PrimaryFeather commented 7 years ago

Hi Chris, thanks a lot for your comments! You're touching a sore spot, I wish I had had the time to keep Sparrow updated. But with so many developers flocking to SpriteKit, as well as my (much more popular) work on Starling, it just didn't seem to be worth the effort.

Also, being closed source, I'm worried that I will run up against a deep rooted performance issue and be held at Apple's mercy for a fix.

You're totally right about that; I also always considered that a major advantage of Sparrow. From the games I made for iOS, those that were built with UIKit are a lost case today — so much has changed that updating them for the latest iOS versions would mean a total rewrite. Sparrow based games, on the other hand, still run without issues.
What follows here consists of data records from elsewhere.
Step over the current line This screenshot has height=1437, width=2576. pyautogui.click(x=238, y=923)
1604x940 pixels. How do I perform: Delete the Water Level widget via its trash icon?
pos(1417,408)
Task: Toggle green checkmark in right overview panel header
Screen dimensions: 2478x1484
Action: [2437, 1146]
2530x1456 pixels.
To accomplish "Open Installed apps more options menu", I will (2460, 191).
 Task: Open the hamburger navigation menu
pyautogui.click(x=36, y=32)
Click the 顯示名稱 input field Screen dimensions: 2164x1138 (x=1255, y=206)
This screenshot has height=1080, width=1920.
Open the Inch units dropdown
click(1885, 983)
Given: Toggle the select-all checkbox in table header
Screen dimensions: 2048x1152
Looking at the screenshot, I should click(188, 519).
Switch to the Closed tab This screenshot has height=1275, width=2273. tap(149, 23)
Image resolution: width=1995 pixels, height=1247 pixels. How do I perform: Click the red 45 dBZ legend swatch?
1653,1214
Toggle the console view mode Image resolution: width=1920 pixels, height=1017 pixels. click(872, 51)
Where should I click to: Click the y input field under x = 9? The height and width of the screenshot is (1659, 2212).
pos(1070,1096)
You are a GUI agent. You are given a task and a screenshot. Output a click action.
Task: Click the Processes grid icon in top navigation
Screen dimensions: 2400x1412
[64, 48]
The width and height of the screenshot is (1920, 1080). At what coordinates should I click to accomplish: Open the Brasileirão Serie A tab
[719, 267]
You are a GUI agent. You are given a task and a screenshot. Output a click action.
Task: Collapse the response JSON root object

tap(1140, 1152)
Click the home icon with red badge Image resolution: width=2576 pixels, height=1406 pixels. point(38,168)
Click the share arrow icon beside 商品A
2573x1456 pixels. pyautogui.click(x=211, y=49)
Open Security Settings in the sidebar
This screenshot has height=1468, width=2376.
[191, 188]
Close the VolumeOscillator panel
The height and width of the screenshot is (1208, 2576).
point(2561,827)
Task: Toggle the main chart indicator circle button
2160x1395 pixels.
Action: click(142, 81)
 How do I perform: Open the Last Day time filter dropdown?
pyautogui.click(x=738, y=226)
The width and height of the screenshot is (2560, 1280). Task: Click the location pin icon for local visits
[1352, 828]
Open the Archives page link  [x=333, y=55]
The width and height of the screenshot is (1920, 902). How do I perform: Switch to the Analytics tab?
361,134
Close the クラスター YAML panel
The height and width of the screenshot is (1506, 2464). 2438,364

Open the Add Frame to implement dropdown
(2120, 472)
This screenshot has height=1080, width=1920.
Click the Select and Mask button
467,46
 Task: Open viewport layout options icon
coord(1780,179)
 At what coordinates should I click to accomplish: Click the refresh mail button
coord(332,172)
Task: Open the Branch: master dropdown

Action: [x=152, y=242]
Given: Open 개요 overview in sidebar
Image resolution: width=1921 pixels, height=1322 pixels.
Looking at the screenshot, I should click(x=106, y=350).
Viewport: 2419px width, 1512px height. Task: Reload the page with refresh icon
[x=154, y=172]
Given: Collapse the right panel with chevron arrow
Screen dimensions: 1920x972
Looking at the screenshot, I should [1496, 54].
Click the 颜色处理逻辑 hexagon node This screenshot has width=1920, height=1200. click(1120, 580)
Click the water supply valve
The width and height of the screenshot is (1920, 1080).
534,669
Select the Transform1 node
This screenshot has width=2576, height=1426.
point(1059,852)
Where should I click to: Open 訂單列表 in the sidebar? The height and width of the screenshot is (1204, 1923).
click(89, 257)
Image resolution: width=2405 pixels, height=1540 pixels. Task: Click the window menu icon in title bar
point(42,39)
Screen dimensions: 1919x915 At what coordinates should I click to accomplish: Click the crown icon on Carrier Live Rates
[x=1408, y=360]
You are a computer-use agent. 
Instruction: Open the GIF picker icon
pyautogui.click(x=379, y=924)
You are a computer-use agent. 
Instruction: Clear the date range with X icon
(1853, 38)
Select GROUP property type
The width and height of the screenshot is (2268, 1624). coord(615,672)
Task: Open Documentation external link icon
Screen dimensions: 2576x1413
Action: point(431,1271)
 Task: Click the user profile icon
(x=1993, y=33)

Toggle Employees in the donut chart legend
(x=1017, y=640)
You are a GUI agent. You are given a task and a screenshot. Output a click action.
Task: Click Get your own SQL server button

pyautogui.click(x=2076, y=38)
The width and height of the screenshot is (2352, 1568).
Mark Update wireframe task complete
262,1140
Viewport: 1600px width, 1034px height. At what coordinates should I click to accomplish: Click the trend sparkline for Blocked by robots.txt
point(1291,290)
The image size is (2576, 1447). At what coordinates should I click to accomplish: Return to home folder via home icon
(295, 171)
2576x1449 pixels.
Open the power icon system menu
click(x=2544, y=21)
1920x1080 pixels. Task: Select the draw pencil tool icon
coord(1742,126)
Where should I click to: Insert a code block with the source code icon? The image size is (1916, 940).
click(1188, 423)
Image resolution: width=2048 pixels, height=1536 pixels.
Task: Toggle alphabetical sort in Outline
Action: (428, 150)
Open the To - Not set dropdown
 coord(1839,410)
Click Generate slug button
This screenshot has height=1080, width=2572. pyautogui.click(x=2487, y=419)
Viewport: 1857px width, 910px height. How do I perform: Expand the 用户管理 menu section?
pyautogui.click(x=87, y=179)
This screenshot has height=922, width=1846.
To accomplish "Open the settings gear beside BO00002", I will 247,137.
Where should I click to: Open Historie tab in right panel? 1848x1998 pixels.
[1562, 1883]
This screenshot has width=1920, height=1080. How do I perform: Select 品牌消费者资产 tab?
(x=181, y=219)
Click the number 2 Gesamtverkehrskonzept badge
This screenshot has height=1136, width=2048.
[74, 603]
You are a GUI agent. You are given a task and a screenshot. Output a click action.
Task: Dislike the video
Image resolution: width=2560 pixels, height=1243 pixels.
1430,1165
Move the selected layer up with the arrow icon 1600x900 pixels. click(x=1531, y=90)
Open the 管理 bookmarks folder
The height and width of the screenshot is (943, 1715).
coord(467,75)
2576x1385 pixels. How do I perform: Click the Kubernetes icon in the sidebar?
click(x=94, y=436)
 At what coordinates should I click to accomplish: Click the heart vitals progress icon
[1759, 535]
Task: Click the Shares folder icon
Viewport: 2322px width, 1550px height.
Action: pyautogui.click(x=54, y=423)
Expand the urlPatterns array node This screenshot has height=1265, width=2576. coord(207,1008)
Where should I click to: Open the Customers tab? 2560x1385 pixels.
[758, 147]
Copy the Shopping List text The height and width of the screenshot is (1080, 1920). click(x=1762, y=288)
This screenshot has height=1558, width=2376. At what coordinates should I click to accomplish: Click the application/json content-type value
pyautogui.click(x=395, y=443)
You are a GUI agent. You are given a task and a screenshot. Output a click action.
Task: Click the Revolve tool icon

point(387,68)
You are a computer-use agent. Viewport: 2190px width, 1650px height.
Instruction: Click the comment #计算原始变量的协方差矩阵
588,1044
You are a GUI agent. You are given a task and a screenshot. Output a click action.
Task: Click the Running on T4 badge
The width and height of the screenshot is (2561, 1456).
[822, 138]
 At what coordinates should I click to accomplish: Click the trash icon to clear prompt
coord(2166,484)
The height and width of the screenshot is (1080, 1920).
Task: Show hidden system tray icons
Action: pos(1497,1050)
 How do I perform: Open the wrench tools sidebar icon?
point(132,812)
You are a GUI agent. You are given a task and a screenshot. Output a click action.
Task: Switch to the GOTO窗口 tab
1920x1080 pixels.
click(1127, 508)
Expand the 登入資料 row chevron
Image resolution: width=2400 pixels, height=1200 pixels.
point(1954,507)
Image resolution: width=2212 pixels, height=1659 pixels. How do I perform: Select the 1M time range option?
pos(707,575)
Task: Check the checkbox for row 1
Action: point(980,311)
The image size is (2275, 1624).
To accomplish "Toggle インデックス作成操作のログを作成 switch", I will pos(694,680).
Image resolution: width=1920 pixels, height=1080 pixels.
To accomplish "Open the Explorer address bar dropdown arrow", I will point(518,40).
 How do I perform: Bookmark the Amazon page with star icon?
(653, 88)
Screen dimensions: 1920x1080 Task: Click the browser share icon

That also answers question (1): the really small number of dependencies of Sparrow doesn't make it that vulnerable to changes on Apple's side. Much (much!) less so than a SpriteKit app, in my opinion.

(2) I can't find the link right now, but I can remember somebody benchmarking it and coming to roughly the same performance. With modern iOS hardware, though, that shouldn't even be a major concern. The first Sparrow games ran on an iPhone 3G! And that was before the automatic batching introduced in Sparrow 2.

I hope that helps you a little bit in your decision-making process! :smile:

racarone commented 7 years ago

Sorry for the late reply!

Ya it's definitely sad we can't keep up with development... it is hard to justify the time with people flocking to SpriteKit or cross-platform solutions like the wonderful Starling.

I still monitor the repo though, incase of any real breaking changes made by Apple, but as Daniel said it really doesn't rely too much on Apple's frameworks, so it should be pretty future proof!

PrimaryFeather commented 7 years ago

Thanks, Robert!! :smile:

hobsynth commented 7 years ago

Thank you so much @PrimaryFeather & @racarone for your feedback here and all your hard work done for the community.